··· DOCUMENT TEXT

The General Did Not Bite!
Firdaus Ahmed
Freelance writer on security affairs
 

That India is a status quo power is evident from the indubitable fact that it has Kashmir and has the strength to keep it indefinitely. Should there be any danger of losing Kashmir, India is unlikely to restrain itself from escalating the conflict from ‘proxy war’ to a war on its terms, currently labeled ‘limited war’. Its capabilities across the spectrum permit it to escalate at every level of conflict. The equation of relative strength has not escaped Pakistan. Pakistan’s strategy is therefore one of avoiding engaging India militarily on its terms. Therefore, if India wants a war, Pakistan is unlikely to oblige.

Over the past year, the mobilized state of India’s armed forces threatened war in as many words as Mr Advani’s invitation to a ‘fourth round’ while electioneering in Gujarat recently. Early in the year, an Indian General was supposedly removed from command for taking his mandate too literally in marching his tanks too close to the border for American comfort. When an equivalent tome to ‘Brasstacks and Beyond’ gets written of the year’s crisis, one aspect that could be explored is whether India was at its provocative best hoping that the General next door was either as fond of his drinks as Gen Yahya or would live up to his profile of inclining towards action rather than reflection. In the event, the General declined to provide India with its ‘Pearl Harbor’ to galvanise the democracy into what hawks term ‘all out’ war.

While the Dec 13 attack on Parliament was a grave atrocity demanding the sternest of responses, the link of the perpetrators to the Pakistani state, itself beleaguered by its Frankenstein creation, was tenuous at best. Therefore, while India could mobilize its armed forces menacingly, having them cross the border was another matter. At root of this is not entirely Indian respect for Charter era international law. It was only partially inspired by the need to keep from complicating the agenda of our new-found ‘natural ally’ pursuing its preventive war justified by an expansive definition of self-defence in the region. A reason for Indian restraint at the kick-off points of its forces was the conventional equation and the complicating probability of a low Pakistani nuclear ‘redline’.

······
··· DATA

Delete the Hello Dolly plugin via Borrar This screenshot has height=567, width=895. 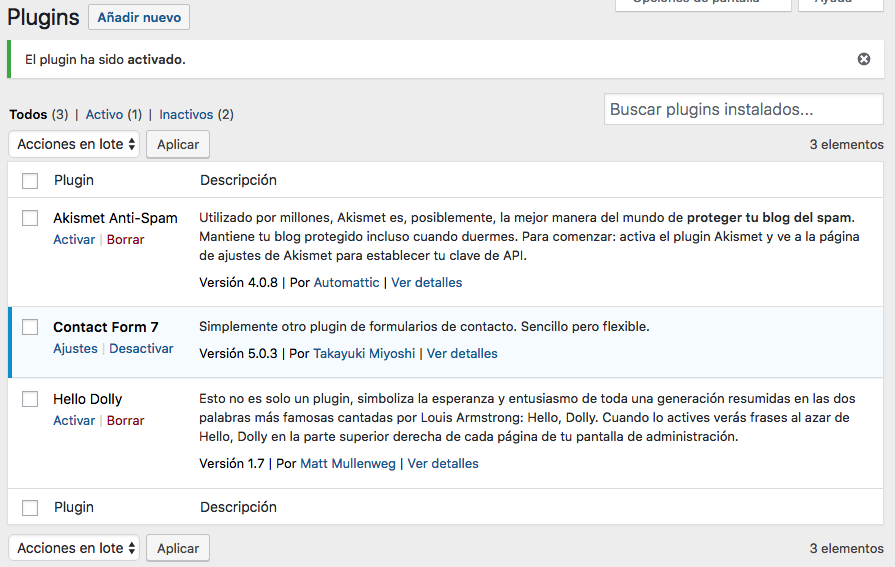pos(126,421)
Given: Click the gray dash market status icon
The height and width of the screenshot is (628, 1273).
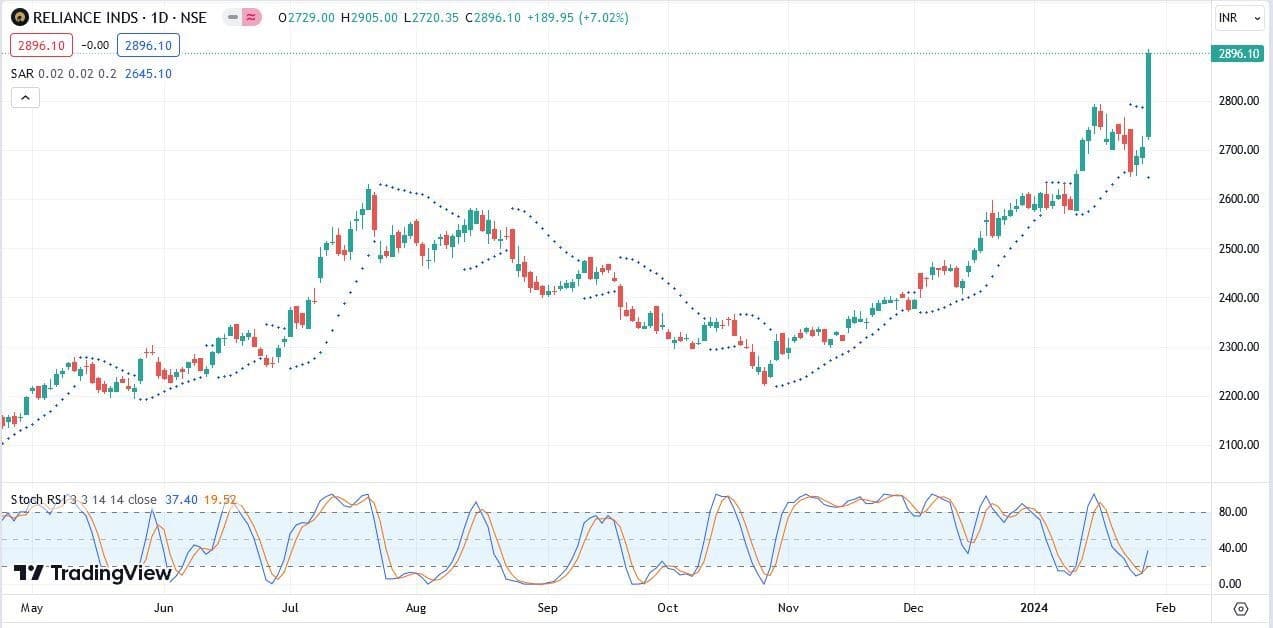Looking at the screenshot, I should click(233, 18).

······

THINGS TO DO:
1: Summarize the essay on India and Pakistan in two sentences.
2: According to the essay on India and Pakistan, why did India mobilize its armed forces but not have them cross the border? Answer in one to three sentences.
3: Answer these questions using the essay on India and Pakistan:
(a) What did Mr Advani invite while electioneering in Gujarat?
(b) Why was an Indian General supposedly removed from command early in the year?
(c) On what date did the attack on Parliament take place?

WORKED ANSWERS:
1: India is a status quo power that holds Kashmir and can escalate at every level of conflict, and Pakistan, aware of this balance of strength, avoids engaging India militarily on India's terms. After the Dec 13 attack on Parliament, India's mobilized forces threatened war for a year, but the Pakistani General did not provide a 'Pearl Harbor', and India held back from crossing the border because the attackers' link to the Pakistani state was tenuous and because of the conventional equation and a probably low Pakistani nuclear 'redline'.

2: The link between the perpetrators of the Dec 13 attack on Parliament and the Pakistani state was tenuous at best. India's restraint also came partly from a wish not to complicate the agenda of its 'natural ally' in the region. A further reason was the conventional equation and the likelihood of a low Pakistani nuclear 'redline'.

3:
(a) He invited a 'fourth round'.
(b) He took his mandate too literally, marching his tanks too close to the border for American comfort.
(c) Dec 13.